#### Extrait du document
= = = = = = =

Visiblement, Augustin ne comprend pas grand-chose au paganisme ; à longueur de page, il se révolte devant l’absence d’injonction morale lancée par les dieux païens à leurs sectateurs. Pour lui, un dieu, c’est la Morale, point final. Il passe tout le Livre III à résumer l’Histoire Romaine pour montrer que les dieux n’ont jamais protégé les Romains quand cela se révélait urgent. Cette incompréhension des mécanismes psychologiques du paganisme perdure jusqu’à nos jours (d’où le retour, assez massif, des pratiques païennes de nos jours : le refoulé revient constamment par la fenêtre...). La seule différence (minime), c’est qu’Augustin consent à accorder une existence réelle aux dieux païens : ce sont des démons pervers ; tandis que de nos jours, dieux chrétiens ou païens, c’est tout un : des racontars pitoyables de bonne femme réac...

Augustin a malgré tout ses préférences parmi les grands auteurs romains : si Cicéron lui-même ne lui semble pas capable de distinguer solidement religion et superstition, et si, au fond, il est un défenseur de paganisme antique le plus classique, par contre, Varron reçoit l’hommage admiratif d’Augustin, au point qu’il suggère que Varron a « pressenti » le Dieu unique auquel Augustin est attaché.

Augustin, s’il fonde la théologie chrétienne en réfléchissant sur la mise en œuvre sociale de principes moraux, est malgré tout loin d’en résoudre toutes les contradictions : meurtres interdits contre meurtres demandés par Dieu ; culpabilisation à outrance de toute inflexion psychologique perverse du chrétien contre bonté de Dieu et pardon du Christ ; condamnation quasi fanatique des voluptés sexuelles, alors que les Evangiles sont à peu près muets sur la question (le premier grand Père Fouettard du cul, c’est Saint Paul ; Jésus se contentait de dire : « Va ! et ne pèche plus ! »).

= = = = = = =

#### Énoncé de l'exercice
Écrivez la suite du texte sur Augustin et les dieux païens, à partir de sa dernière phrase. Le matériel placé plus bas n'est pas nécessaire.

= = = = = = =

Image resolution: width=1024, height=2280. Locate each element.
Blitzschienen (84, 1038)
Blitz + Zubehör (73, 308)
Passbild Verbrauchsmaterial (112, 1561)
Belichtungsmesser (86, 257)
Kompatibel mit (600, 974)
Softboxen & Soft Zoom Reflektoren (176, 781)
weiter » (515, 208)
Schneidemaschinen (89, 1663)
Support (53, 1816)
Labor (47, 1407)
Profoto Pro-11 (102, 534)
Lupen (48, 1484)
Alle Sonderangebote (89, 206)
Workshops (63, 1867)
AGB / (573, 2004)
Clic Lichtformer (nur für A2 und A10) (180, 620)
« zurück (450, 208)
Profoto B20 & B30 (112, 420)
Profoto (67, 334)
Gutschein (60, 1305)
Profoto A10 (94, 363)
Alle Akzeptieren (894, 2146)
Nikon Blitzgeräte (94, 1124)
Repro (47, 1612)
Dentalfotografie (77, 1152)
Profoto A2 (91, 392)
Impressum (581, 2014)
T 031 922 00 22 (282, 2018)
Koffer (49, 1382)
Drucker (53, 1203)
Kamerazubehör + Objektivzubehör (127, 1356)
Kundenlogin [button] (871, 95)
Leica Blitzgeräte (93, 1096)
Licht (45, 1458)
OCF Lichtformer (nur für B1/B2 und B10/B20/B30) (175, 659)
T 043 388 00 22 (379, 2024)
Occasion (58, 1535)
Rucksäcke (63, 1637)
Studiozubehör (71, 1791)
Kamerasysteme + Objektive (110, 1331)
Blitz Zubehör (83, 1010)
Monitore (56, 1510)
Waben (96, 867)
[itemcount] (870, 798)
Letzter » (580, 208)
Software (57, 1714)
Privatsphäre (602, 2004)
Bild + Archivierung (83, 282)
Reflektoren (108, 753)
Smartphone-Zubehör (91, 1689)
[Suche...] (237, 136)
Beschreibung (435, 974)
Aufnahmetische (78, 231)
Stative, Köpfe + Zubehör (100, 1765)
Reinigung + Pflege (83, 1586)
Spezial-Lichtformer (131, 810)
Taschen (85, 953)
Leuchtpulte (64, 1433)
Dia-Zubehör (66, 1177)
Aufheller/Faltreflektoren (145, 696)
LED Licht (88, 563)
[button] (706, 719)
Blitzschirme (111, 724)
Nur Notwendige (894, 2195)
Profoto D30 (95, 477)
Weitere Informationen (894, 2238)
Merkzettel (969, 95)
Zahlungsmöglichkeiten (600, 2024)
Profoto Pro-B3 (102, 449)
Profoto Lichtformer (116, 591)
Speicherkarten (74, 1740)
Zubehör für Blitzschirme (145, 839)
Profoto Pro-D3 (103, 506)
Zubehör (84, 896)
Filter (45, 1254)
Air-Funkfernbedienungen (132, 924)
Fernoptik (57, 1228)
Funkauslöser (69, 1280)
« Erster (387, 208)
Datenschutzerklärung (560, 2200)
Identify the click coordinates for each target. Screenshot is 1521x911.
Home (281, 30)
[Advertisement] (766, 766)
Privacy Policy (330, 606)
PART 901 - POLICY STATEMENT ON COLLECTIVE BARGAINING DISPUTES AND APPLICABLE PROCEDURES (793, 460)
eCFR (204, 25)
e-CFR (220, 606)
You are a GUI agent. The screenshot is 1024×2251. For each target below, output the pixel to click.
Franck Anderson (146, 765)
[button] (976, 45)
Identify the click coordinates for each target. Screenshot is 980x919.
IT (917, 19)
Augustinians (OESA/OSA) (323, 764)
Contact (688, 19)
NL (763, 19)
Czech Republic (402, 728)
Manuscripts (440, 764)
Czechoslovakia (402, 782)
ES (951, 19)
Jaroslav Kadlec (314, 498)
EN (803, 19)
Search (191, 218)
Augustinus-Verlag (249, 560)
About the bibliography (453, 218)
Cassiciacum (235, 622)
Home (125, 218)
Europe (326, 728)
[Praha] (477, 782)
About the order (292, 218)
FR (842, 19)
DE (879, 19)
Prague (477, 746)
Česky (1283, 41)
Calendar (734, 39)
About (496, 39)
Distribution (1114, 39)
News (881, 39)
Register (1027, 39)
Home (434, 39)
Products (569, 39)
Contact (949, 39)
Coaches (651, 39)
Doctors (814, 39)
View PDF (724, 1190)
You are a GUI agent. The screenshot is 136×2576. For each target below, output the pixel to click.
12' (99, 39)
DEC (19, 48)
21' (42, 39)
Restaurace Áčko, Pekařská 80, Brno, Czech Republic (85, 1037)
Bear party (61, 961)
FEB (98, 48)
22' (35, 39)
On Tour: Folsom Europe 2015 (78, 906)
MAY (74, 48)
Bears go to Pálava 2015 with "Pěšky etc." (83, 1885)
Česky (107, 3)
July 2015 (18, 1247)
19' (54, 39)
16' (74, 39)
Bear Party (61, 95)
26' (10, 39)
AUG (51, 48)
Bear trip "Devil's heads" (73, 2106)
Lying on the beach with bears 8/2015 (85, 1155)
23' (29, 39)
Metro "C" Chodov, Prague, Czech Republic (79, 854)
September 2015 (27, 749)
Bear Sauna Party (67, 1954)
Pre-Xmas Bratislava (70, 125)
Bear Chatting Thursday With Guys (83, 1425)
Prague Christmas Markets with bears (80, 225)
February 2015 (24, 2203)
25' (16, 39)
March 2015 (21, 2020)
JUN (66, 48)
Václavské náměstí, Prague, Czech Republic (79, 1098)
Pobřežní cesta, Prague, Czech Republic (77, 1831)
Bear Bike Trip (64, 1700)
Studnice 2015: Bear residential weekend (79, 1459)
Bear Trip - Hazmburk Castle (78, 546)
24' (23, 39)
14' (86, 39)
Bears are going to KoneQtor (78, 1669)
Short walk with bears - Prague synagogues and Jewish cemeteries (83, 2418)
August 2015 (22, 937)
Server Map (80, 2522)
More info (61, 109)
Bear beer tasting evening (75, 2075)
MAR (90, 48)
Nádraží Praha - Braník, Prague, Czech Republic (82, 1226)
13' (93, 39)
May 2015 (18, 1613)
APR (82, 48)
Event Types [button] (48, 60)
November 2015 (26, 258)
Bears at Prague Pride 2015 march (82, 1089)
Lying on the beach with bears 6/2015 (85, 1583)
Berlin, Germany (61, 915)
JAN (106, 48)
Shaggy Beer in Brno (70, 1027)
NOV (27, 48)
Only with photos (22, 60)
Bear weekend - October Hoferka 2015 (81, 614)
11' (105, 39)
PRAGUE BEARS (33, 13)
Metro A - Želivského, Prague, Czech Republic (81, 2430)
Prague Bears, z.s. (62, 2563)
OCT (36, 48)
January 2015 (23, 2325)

= = = = = = =

#### Résultat final
Augustin est également assez embarrassé par la question de la Résurrection : pour lui, les éléments du corps ressuscité seront bel et bien retirés de la terre où on les aura enfouis ; d’autres penseurs n’ont pas cru devoir s’engager dans cette voie contestable, et ont insisté sur le scénario d’un « corps de gloire » totalement nouveau du ressuscité.

Le christianisme d’aujourd’hui est très loin du ton augustinien : autant celui-ci est porté par une colère et une sorte d’arrogance conquérante, commune aux pensées juvéniles qui se croient appelées à résoudre les problèmes du monde, autant les chrétiens d’aujourd’hui sont pusillanimes, entraînés par leur reflux vis-à-vis d’une époque qui les dépasse, éperdus dans des négociations apeurées d’arrière-garde, cherchant vainement à retrouver les croyances fortes qui lui ont donné naissance : vie éternelle, salut, résurrection, miracles.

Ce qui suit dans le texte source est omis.